> WHAT TO PRODUCE
Go through the listing and write out all of it exactly.

-*-*-

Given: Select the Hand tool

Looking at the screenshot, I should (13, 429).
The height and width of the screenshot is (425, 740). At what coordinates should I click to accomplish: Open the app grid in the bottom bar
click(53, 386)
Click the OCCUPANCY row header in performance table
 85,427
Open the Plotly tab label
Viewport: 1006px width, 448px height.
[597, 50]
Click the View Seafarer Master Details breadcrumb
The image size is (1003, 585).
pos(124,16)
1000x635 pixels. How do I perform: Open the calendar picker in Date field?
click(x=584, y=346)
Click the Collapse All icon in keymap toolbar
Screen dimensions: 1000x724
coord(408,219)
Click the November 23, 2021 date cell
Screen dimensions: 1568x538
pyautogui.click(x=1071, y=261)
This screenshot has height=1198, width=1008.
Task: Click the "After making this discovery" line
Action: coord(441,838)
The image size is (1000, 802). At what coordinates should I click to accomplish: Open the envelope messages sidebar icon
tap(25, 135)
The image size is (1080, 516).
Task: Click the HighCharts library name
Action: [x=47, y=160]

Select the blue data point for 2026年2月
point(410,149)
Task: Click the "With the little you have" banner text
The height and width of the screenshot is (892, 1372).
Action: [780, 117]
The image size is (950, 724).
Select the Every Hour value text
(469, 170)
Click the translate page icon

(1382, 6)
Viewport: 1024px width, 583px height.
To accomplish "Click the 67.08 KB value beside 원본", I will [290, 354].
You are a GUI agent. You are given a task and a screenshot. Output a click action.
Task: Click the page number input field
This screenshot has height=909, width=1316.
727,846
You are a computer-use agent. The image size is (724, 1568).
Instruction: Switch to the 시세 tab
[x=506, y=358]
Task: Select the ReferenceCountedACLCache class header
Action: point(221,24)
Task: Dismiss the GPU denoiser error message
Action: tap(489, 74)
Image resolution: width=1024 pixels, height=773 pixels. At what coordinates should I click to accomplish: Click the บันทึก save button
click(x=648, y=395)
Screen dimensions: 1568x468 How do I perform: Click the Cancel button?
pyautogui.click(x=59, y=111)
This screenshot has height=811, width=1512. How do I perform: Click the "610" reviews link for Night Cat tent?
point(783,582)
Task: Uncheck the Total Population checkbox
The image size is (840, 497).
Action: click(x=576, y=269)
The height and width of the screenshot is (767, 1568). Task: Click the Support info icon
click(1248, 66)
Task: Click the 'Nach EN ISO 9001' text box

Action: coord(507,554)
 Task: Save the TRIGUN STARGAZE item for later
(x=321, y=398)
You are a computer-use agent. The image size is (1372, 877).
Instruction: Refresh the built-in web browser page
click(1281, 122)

-*-*-

> SOLVED PROBLEM
Given: Select the Hand tool

Looking at the screenshot, I should (13, 429).
The height and width of the screenshot is (425, 740). At what coordinates should I click to accomplish: Open the app grid in the bottom bar
click(53, 386)
Click the OCCUPANCY row header in performance table
 85,427
Open the Plotly tab label
Viewport: 1006px width, 448px height.
[597, 50]
Click the View Seafarer Master Details breadcrumb
The image size is (1003, 585).
pos(124,16)
1000x635 pixels. How do I perform: Open the calendar picker in Date field?
click(x=584, y=346)
Click the Collapse All icon in keymap toolbar
Screen dimensions: 1000x724
coord(408,219)
Click the November 23, 2021 date cell
Screen dimensions: 1568x538
pyautogui.click(x=1071, y=261)
This screenshot has height=1198, width=1008.
Task: Click the "After making this discovery" line
Action: coord(441,838)
The image size is (1000, 802). At what coordinates should I click to accomplish: Open the envelope messages sidebar icon
tap(25, 135)
The image size is (1080, 516).
Task: Click the HighCharts library name
Action: [x=47, y=160]

Select the blue data point for 2026年2月
point(410,149)
Task: Click the "With the little you have" banner text
The height and width of the screenshot is (892, 1372).
Action: [780, 117]
The image size is (950, 724).
Select the Every Hour value text
(469, 170)
Click the translate page icon

(1382, 6)
Viewport: 1024px width, 583px height.
To accomplish "Click the 67.08 KB value beside 원본", I will [290, 354].
You are a GUI agent. You are given a task and a screenshot. Output a click action.
Task: Click the page number input field
This screenshot has height=909, width=1316.
727,846
You are a computer-use agent. The image size is (724, 1568).
Instruction: Switch to the 시세 tab
[x=506, y=358]
Task: Select the ReferenceCountedACLCache class header
Action: point(221,24)
Task: Dismiss the GPU denoiser error message
Action: tap(489, 74)
Image resolution: width=1024 pixels, height=773 pixels. At what coordinates should I click to accomplish: Click the บันทึก save button
click(x=648, y=395)
Screen dimensions: 1568x468 How do I perform: Click the Cancel button?
pyautogui.click(x=59, y=111)
This screenshot has height=811, width=1512. How do I perform: Click the "610" reviews link for Night Cat tent?
point(783,582)
Task: Uncheck the Total Population checkbox
The image size is (840, 497).
Action: click(x=576, y=269)
The height and width of the screenshot is (767, 1568). Task: Click the Support info icon
click(1248, 66)
Task: Click the 'Nach EN ISO 9001' text box

Action: coord(507,554)
 Task: Save the TRIGUN STARGAZE item for later
(x=321, y=398)
You are a computer-use agent. The image size is (1372, 877).
Instruction: Refresh the built-in web browser page
click(1281, 122)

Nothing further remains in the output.